Selain itu, minuman juga perlu diperhatikan. Banyak jenis aneka minuman yang beraneka rasa dan warna. Namun saat mengikuti PPG, penulis sarankan untuk banyak minum Air mineral, tentunya air mineral yang terstandar dan terjaga kualitasnya. Dasar untuk minum Air karena hampir 90% di dalam tubuh kita itu diisi oleh air. Bila persediaan air dalam tubuh kita itu tidak mencukupi, maka akan mengganggu pada kesehatan. Yang tidak kalah pentingnya yakni istirahat. Istirahat memiliki peran penting dalam menjaga kesehatan, karena istirahat metabolisme tubuh dengan baik. Sehingga berimbas pada kesehatan yang prima.
Sikap dalam PPG
Disiplin
Disiplin adalah latihan batin dan watak dengan maksud upaya segala perbuatannya selalu mentaati tata tertib di sekolah atau ‘kemiliteran’. Pengertian tersebut memberikan gambaran bahwa segala tata tertib yang ada di sekolah atau kemiliteran dapat dilakukan oleh seseorang, apabila orang tersebut memiliki rasa disiplin.[5]

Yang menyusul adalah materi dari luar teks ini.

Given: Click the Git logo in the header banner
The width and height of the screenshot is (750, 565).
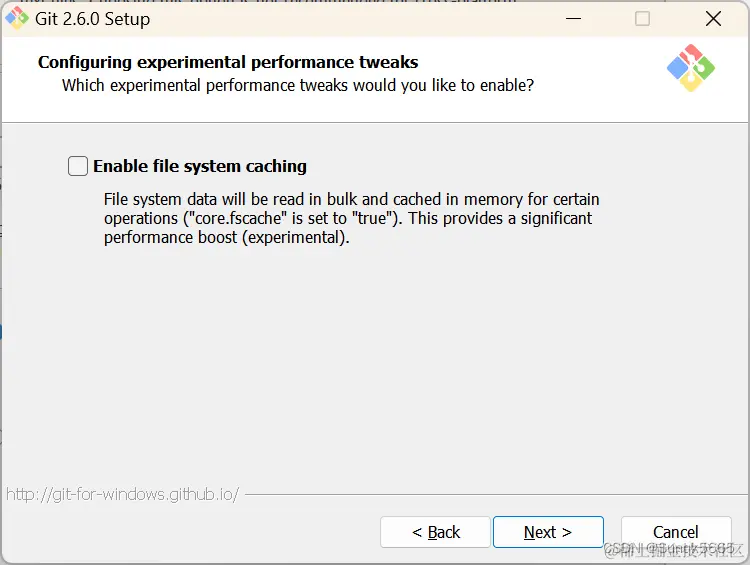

Peraturan yang harus diikuti oleh guru tersebut tidak saja bersifat yuridis formal tetapi peraturan yang tidak ditulis pun berupa nasehat dan teguran untuk dirinya dan siswa harus pula dipedomani oleh guru cenderung bersifat disiplin.
BACA JUGA: Pemimpin Baik adalah Pengikut yang Baik
Sikap disiplin yang ada pada guru secara tidak langsung merupakan perbuatan yang didasari atas kesadaran dan tanggung jawab, sehingga tugas yang di embannya itu sebagai kewajiban untuk dilaksanakan dengan penuh konsekuen.
Pandangan tersebut menitikberatkan kedisiplinan harus berawal dari semangat seseorang yang akan melakukan suatu perbuatan atau usaha ke arah yang lebih baik. Sehingga titik akhir dari perbuatan itu akan menjadikan tuntunan bagi dirinya dan panutan bagi orang lain. Seseorang yang merasa disiplin harus menunjukkan keseimbangan yang tepat dalam setiap bentuk keputusan yang telah menjadi ketetapan bagi dirinya, bahkan bagi orang lain.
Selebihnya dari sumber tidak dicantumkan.